Saved data entries:
___
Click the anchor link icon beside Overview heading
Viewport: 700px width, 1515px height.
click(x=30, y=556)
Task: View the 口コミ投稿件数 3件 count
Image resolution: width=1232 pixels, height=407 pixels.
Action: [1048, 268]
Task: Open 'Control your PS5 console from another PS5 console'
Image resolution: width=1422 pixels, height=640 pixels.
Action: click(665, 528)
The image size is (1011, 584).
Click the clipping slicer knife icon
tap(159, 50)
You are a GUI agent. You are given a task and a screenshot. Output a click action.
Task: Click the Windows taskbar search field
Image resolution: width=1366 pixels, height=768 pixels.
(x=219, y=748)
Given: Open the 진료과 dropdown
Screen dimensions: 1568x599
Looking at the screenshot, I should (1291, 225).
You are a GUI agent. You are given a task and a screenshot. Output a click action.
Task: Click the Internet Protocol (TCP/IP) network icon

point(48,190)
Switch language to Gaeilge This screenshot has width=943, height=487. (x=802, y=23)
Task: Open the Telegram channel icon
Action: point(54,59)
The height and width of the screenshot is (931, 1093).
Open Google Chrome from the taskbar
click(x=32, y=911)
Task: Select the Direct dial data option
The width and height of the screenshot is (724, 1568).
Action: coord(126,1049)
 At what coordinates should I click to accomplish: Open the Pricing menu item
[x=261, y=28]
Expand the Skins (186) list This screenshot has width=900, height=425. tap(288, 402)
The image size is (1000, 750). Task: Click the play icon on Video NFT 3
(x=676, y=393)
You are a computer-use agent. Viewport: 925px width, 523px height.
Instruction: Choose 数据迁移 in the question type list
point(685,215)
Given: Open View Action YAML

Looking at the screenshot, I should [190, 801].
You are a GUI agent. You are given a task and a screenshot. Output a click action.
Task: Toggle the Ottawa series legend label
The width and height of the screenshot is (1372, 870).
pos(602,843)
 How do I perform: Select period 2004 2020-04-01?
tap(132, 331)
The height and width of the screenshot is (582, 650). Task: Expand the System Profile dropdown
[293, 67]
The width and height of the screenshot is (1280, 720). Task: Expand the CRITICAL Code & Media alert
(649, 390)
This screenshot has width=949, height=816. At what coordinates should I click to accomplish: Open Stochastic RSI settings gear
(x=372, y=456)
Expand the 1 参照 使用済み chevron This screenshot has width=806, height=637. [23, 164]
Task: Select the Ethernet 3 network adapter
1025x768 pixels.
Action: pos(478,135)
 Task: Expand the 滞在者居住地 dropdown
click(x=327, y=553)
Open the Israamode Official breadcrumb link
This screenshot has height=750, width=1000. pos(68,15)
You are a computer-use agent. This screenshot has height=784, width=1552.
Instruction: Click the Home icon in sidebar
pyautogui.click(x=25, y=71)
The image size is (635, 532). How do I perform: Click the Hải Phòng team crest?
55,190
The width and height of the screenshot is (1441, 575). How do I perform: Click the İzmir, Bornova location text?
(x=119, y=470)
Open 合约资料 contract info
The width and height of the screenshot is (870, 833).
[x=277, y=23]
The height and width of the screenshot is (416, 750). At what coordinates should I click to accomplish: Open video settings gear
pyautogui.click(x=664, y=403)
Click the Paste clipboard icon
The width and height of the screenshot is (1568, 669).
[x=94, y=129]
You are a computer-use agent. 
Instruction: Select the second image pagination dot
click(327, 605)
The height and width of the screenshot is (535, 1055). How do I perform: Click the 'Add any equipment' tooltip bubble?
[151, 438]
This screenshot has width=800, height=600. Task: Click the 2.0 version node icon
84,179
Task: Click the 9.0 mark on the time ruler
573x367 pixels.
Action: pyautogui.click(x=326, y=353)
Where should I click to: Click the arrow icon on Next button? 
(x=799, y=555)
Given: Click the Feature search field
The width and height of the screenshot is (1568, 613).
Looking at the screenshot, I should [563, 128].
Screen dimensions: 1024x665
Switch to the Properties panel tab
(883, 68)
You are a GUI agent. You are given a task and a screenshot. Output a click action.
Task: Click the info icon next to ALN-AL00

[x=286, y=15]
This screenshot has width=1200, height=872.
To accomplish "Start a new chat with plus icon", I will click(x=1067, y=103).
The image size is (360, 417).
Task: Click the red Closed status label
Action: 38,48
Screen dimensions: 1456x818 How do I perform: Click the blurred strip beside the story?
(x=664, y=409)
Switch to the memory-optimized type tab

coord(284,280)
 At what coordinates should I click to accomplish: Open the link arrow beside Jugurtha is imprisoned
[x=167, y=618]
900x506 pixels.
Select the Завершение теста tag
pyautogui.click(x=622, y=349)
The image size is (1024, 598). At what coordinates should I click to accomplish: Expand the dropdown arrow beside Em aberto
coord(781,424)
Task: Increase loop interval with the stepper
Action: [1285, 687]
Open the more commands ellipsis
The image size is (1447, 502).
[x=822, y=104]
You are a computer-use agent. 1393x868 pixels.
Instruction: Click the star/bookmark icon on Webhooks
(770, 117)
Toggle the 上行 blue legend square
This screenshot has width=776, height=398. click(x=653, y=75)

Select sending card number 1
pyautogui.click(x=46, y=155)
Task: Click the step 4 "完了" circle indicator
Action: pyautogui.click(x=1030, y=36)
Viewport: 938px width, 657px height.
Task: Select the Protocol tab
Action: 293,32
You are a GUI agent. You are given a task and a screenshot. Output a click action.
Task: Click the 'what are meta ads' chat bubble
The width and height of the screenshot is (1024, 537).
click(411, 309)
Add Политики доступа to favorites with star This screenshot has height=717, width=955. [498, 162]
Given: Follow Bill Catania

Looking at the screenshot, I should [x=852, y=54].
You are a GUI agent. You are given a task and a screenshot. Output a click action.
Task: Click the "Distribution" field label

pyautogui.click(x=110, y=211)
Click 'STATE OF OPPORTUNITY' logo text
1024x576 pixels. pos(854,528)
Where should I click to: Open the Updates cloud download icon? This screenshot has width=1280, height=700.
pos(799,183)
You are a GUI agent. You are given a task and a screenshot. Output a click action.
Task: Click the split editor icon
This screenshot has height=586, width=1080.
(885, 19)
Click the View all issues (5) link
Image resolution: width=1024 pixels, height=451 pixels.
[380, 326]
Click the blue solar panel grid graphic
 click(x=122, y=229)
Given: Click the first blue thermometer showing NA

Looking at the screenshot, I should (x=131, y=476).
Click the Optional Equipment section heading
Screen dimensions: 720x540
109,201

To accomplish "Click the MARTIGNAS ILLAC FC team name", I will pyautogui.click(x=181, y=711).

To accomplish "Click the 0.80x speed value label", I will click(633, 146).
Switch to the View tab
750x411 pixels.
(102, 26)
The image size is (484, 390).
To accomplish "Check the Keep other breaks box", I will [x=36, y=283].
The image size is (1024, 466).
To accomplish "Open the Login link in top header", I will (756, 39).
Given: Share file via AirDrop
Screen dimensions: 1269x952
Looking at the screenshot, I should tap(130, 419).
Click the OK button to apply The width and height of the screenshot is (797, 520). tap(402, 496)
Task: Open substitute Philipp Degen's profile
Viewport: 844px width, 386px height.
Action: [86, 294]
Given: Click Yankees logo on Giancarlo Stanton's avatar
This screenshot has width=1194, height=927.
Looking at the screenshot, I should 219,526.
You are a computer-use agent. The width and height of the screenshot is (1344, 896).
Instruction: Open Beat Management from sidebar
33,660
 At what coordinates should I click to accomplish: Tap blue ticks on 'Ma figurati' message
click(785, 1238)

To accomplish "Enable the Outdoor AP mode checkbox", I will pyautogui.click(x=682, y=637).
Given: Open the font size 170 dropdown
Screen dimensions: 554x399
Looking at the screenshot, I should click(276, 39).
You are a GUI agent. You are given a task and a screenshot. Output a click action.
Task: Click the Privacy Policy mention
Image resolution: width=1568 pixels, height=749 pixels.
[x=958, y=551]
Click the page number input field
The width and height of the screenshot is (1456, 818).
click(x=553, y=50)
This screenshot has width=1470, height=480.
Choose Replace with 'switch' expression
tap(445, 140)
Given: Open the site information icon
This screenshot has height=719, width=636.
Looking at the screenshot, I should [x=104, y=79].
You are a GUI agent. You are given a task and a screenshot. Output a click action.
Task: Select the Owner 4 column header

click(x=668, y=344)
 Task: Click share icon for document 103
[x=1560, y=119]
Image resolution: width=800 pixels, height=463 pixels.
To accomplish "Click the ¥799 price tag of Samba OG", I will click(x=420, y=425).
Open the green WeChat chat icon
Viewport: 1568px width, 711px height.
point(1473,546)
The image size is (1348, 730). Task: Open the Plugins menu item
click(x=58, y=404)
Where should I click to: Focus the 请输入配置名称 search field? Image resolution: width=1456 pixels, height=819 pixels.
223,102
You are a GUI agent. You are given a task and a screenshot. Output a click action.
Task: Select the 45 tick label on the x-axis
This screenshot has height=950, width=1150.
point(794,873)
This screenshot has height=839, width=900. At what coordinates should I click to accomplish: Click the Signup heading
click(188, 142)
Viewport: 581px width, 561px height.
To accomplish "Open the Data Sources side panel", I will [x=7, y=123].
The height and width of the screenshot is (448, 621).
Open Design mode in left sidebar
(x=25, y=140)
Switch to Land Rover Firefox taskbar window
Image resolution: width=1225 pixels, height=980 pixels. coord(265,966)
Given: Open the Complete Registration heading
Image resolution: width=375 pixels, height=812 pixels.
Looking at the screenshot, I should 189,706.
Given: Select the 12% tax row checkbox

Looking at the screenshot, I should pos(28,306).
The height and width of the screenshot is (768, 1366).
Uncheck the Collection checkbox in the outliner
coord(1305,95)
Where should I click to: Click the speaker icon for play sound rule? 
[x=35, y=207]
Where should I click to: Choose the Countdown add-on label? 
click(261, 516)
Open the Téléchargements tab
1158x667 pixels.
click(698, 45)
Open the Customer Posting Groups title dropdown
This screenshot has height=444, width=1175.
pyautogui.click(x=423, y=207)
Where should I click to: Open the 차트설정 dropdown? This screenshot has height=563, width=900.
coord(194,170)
___
Exercise details.
Lines in the records above that carry the word "computer" are to be located and copied.

Answer to this task.
You are a computer-use agent. Viewport: 925px width, 523px height.
You are a computer-use agent. This screenshot has height=784, width=1552.
You are a computer-use agent. 
You are a computer-use agent. 1393x868 pixels.
You are a computer-use agent. The width and height of the screenshot is (1344, 896).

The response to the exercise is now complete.